Gave my dad an emergency Outlook tutorial last night. When I entered the room he had 3 instances of Outlook and about 20 message windows open and was complaining that things kept disappearing. Turned out he was minimizing the Outlook every time he wanted to close a message in the preview pane, and then wondering where it had gone. Suddenly these complaints make a lot more sense. I explained about the bold-with-blue-numbers indicating unread messages and he was indignant. Still, I feel we've made some progress with the parental Luddism.*

Choir good. New Mozart, not filthy this time. I have Thoughts on choir which I may share at a later date. It'll probably involve pontification, so don't look forward to it too much.
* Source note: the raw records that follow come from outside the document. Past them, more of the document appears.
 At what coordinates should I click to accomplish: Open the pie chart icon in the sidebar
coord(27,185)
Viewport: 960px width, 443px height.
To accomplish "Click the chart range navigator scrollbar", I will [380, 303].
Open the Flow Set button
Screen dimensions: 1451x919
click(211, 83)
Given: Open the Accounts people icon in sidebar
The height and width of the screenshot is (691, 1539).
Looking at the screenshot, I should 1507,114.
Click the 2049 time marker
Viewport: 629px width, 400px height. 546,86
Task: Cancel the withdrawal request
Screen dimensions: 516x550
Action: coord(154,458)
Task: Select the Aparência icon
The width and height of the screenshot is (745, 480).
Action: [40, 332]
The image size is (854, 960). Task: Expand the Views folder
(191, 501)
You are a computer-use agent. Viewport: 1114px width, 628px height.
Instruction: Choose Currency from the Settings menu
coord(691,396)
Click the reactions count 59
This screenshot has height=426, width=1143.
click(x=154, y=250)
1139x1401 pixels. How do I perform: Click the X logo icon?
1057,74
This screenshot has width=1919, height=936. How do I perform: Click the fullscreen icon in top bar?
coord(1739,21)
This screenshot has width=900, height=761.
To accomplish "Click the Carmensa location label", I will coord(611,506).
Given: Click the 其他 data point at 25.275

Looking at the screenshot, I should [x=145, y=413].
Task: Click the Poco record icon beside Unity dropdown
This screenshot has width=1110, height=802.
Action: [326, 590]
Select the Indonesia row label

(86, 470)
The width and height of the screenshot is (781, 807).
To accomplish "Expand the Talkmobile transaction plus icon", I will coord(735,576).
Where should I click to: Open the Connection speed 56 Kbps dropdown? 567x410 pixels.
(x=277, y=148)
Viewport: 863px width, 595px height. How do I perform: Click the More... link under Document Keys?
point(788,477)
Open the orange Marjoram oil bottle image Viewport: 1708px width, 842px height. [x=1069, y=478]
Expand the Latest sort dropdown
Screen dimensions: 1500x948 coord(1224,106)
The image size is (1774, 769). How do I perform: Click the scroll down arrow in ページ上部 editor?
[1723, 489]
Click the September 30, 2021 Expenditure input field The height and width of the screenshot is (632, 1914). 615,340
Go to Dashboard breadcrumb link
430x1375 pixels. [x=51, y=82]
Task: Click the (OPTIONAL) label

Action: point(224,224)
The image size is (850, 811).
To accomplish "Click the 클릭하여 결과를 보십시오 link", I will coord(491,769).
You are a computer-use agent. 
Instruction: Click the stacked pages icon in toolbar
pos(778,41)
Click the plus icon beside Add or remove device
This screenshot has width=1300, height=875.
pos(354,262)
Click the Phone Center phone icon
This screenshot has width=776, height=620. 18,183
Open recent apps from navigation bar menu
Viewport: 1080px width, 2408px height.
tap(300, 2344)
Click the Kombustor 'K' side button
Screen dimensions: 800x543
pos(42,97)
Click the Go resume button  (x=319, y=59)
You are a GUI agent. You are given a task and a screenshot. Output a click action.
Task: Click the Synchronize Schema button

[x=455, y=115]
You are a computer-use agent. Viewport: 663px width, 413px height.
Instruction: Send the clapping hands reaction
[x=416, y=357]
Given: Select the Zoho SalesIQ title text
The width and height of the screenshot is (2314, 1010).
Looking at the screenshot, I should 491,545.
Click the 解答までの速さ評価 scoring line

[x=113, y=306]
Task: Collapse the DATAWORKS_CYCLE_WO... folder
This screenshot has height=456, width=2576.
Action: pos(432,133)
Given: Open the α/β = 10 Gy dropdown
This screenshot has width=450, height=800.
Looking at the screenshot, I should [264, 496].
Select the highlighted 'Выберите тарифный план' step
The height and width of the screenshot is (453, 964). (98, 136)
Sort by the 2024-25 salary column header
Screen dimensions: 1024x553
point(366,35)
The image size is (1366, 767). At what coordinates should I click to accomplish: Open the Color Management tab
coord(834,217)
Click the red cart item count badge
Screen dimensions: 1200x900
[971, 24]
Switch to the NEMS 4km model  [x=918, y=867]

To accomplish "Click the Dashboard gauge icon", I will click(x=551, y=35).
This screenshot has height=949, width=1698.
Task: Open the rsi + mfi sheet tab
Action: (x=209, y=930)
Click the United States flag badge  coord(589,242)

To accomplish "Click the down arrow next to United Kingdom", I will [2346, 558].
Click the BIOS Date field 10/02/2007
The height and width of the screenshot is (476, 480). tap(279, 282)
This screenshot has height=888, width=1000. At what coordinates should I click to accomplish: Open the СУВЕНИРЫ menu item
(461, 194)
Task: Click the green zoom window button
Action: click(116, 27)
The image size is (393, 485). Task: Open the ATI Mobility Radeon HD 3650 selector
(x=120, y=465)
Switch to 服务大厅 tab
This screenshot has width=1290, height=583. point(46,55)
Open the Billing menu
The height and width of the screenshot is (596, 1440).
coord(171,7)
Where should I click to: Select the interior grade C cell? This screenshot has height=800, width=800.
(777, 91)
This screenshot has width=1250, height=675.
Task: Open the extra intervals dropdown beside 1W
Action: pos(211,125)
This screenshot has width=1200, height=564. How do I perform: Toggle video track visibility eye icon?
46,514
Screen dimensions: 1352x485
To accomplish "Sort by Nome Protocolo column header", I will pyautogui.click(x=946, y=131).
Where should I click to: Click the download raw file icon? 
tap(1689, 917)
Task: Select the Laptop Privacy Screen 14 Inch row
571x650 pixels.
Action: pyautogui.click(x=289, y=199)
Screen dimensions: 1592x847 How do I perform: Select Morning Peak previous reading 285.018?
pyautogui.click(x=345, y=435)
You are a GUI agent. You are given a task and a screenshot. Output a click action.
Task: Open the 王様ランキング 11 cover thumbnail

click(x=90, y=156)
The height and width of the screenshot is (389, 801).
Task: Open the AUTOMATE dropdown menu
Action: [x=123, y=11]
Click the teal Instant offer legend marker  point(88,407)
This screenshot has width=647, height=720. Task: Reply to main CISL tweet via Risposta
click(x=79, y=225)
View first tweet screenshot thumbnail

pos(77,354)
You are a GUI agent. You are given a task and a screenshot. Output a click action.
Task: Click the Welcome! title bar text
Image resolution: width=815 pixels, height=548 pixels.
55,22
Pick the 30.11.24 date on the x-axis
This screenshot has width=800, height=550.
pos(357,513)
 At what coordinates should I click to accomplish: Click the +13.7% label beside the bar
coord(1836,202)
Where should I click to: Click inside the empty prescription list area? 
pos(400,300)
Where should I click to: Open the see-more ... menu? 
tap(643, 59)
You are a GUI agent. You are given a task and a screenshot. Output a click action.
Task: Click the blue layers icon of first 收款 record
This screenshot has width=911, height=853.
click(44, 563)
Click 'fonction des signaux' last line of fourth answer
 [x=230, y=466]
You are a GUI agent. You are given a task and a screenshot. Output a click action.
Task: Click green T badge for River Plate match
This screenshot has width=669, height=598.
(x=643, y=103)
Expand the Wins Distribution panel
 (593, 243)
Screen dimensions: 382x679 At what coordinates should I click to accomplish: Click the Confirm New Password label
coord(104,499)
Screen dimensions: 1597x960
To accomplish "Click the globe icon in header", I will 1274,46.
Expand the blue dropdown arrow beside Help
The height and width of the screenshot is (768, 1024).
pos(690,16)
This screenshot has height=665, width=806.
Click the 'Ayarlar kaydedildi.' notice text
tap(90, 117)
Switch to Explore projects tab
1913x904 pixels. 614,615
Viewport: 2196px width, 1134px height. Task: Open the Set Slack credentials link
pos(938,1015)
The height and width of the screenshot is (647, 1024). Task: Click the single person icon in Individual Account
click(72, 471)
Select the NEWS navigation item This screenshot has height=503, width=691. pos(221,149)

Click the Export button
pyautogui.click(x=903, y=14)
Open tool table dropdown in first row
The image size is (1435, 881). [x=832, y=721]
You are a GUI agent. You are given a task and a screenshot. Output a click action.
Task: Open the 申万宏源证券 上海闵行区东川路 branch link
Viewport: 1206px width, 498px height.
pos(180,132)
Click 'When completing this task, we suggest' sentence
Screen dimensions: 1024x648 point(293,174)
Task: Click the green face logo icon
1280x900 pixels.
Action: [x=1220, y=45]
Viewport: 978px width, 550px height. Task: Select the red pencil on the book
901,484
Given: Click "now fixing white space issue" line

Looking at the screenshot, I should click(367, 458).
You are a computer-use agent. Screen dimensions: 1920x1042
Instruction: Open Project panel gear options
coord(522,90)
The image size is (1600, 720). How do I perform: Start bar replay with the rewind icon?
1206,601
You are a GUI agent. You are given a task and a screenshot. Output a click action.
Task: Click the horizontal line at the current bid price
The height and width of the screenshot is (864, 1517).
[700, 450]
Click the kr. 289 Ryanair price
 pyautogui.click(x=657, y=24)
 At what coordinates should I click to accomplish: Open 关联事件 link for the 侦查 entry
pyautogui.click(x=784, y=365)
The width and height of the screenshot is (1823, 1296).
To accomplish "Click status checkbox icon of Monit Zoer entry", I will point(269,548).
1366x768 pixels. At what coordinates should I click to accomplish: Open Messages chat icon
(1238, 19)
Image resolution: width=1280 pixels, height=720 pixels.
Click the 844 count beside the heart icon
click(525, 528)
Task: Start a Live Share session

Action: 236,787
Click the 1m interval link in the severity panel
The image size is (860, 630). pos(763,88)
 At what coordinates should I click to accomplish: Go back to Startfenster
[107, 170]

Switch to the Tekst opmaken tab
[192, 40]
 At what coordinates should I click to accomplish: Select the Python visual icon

Last night's candidates meeting made the paper. There was a photo in the print edition. I don't think I was visible, but I'd only have been about 2 pixels high in any case.

*He claims it's not being a Luddite, as the Luddites smashed things because they worked. I say, if you can't bother to figure out how they work and then complain about it, isn't that just as bad? Although not, of course, to his face. Ah, parents.
electricland: (me by ohi)
I got my feature written yesterday and polished it today. Now I'm stressing out about it, of course. Boss liked it -- I just need to chill out.

I need to get back in the habit of evenings. I'm not used to having a long evening at home with nothing scheduled. How sad is that? (For starters, I could have either (a) continued the Great Throwing-Out or (b) written stuff. But noo, I read the paper and did some Sudoku and some dishes. Which, OK, not a terrible way to spend an evening.)

My parents are out at an all-candidates meeting. I gave myself a pass on the grounds that this isn't my riding (although I really do have to phone and make sure I'm registered in my riding). I do need to figure out who to vote for. I'm wavering between:

Marilyn Churley (NDP) - friend of Sarah Harmer
Jim Harris (Green) - fan of Diana Krall (according to the Green Party site, which has some odd factoids in there -- I mean, rollerblading? Lakefield?)

I am really undecided. Voting Green would be more of a gesture. It would be a good gesture -- I like a lot of things about their platform, I would really like environmental issues to have more of a place than they do, I think it would be cool to get a new(ish) party elected. Realistically, though, I don't know how much of a shot Harris has (he was interviewed on CBC last week and sounded confident that the riding was pretty evenly split, but I'm not sure). Churley's generally well liked and has a sound record. Hm.

I have nothing against the incumbent. I have nothing against the Conservative either, I'm sure he's very nice, but the party... no.

Rounding out the slate we have a Marxist-Leninist (no website of his own, clearly not a contender) and a Progressive Canadian, aka The Tories That Wouldn't Play Ball (good luck to him, but... no).

Hm, again. Apparently there's an all-candidates meeting for my riding tomorrow night, 7-9 p.m. at Kimberly Public School. [livejournal.com profile] crankygrrl? [livejournal.com profile] pariah_ink? Feeling energetic?

(My parents have THREE flavours of Communist, plus the sole candidate from the Animal Alliance Environment Voters Party of Canada. Their riding is clearly more interesting than mine.)

Unrelated links:

Gardeners: Man the green barricades in LA (no, do read it)

This quiz really is fiendish. Clearly they don't believe in any of that namby-pamby self-esteem business on the Isle of Man. (The answers are up now, but I think I'll take a couple days longer to stare at it.)